Participants included 6533 individuals, age 11–21 years, from a community healthcare network. Latent class analysis was used to form subtypes of sub-psychosis based on 12 attenuated positive items and 7 mania items without duration criteria. Associations between race-ethnicity (non-Hispanic white, non-Hispanic black, Hispanic, “other”) and sub-psychosis subtype were estimated using latent class regression.

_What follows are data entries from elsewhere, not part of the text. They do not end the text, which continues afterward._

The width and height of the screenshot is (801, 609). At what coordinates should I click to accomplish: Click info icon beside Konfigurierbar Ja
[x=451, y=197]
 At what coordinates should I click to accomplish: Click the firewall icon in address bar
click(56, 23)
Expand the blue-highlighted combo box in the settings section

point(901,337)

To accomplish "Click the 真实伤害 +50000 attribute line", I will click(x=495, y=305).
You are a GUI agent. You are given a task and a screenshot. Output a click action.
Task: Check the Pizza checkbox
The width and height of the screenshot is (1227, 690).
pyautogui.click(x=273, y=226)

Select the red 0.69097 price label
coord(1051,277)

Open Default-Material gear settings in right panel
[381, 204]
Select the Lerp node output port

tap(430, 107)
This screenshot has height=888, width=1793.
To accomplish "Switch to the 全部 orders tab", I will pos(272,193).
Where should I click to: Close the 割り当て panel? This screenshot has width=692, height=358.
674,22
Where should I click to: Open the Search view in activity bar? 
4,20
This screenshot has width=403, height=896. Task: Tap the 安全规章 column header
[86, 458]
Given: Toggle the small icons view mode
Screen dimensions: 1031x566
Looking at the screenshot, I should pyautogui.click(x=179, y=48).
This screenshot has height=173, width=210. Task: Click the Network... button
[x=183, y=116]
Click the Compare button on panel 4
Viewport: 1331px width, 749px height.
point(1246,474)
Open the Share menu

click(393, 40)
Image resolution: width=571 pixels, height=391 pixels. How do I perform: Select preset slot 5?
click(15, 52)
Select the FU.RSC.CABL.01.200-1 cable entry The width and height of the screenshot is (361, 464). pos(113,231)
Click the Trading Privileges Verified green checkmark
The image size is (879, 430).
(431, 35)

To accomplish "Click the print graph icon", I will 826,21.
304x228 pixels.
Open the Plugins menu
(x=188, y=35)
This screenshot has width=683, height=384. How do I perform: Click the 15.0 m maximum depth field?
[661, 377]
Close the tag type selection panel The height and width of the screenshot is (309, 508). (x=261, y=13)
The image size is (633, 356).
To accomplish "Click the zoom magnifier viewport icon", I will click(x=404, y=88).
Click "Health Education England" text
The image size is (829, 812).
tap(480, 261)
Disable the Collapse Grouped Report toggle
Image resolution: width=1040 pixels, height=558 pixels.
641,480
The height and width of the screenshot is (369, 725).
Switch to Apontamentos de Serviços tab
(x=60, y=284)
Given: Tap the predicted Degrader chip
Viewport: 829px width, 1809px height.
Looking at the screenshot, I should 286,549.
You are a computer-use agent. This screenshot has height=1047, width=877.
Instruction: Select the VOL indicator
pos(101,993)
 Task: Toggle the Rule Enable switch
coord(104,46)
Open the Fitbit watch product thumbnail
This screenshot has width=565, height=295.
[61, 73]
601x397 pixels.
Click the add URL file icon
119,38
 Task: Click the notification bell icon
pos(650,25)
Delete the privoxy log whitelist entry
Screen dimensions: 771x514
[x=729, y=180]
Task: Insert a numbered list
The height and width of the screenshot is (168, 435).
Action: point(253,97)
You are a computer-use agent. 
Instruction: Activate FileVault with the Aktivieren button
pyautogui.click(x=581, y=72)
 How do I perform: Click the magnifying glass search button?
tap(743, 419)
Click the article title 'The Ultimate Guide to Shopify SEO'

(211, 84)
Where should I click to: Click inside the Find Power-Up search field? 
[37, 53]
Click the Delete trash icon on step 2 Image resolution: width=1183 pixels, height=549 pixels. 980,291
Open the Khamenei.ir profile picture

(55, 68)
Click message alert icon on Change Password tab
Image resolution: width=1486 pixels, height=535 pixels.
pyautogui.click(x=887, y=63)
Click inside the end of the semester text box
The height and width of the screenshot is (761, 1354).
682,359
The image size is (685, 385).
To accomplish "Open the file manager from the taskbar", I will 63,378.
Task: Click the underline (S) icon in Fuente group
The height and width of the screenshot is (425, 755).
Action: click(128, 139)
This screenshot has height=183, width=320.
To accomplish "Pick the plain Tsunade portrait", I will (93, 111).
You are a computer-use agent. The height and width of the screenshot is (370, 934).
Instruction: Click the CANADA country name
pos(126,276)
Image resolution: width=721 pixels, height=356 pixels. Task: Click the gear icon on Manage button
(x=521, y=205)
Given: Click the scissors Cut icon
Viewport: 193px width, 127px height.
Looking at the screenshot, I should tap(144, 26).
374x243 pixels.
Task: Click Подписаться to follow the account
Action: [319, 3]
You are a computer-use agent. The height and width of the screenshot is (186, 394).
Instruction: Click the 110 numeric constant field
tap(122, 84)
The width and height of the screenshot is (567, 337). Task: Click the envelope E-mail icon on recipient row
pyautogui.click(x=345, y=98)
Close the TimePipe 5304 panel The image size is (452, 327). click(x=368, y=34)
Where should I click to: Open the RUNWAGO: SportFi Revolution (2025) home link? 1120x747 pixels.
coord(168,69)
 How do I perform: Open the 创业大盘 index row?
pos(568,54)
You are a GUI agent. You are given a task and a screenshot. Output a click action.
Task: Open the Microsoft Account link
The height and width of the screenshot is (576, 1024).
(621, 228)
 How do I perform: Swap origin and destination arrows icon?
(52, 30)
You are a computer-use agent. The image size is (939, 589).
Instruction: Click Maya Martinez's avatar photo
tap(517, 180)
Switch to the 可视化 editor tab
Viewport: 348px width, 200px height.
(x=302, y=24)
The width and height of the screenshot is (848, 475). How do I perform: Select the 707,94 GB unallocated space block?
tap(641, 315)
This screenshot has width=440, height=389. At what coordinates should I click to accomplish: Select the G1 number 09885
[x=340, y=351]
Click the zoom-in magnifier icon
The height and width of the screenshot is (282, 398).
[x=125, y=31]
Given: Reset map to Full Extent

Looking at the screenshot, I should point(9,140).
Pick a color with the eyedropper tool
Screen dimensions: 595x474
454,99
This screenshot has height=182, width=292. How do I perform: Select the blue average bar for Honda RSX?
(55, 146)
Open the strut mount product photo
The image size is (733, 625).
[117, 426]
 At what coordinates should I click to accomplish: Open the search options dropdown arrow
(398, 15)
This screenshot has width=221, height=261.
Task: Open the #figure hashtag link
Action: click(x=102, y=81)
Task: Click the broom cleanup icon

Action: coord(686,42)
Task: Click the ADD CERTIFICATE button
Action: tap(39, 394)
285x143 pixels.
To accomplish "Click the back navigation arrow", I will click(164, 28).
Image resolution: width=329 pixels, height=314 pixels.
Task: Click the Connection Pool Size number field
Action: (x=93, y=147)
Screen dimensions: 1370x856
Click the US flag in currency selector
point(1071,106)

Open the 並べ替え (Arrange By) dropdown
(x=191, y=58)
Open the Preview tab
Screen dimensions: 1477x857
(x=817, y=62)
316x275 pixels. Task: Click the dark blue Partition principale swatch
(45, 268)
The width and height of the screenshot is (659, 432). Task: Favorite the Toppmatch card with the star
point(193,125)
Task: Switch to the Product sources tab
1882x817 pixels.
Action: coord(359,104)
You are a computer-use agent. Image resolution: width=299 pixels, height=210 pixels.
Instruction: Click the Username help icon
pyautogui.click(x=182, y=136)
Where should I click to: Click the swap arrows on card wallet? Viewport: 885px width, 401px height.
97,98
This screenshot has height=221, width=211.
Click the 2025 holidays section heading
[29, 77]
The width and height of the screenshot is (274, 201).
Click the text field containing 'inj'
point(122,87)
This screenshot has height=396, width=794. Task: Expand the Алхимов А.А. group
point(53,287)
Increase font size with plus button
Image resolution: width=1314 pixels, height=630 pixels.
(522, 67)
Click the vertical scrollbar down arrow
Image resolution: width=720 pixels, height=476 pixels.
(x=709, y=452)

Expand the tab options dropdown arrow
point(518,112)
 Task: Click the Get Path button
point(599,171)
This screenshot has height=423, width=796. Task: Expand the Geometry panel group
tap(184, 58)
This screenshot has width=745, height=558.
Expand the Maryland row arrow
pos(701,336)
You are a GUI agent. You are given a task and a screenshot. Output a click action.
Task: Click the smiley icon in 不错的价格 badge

Four classes were identified: Sub-positive Only (13.4%), Mania Only (15.5%), Both (9.1%), and Neither (62.0%). Minority participants were generally more likely than non-Hispanic whites to belong to one of the three sub-psychosis classes compared to the Neither class. Associations for Hispanics and non-Hispanic blacks remained after adjustment for age, sex, and maternal education, and restriction to participants without significant physical health conditions. Racial-ethnic disparities were greater in magnitude for the two classes characterized by sub-positive symptoms, Sub-positive Only and Both, than for the Mania Only class. This pattern was statistically significant among non-Hispanic blacks.
We found evidence for racial-ethnic disparities in empirically-derived subtypes of subthreshold psychosis, broadly defined, among U.S. youths. Further research is needed to determine whether these disparities persist to the clinical disorder level in adulthood.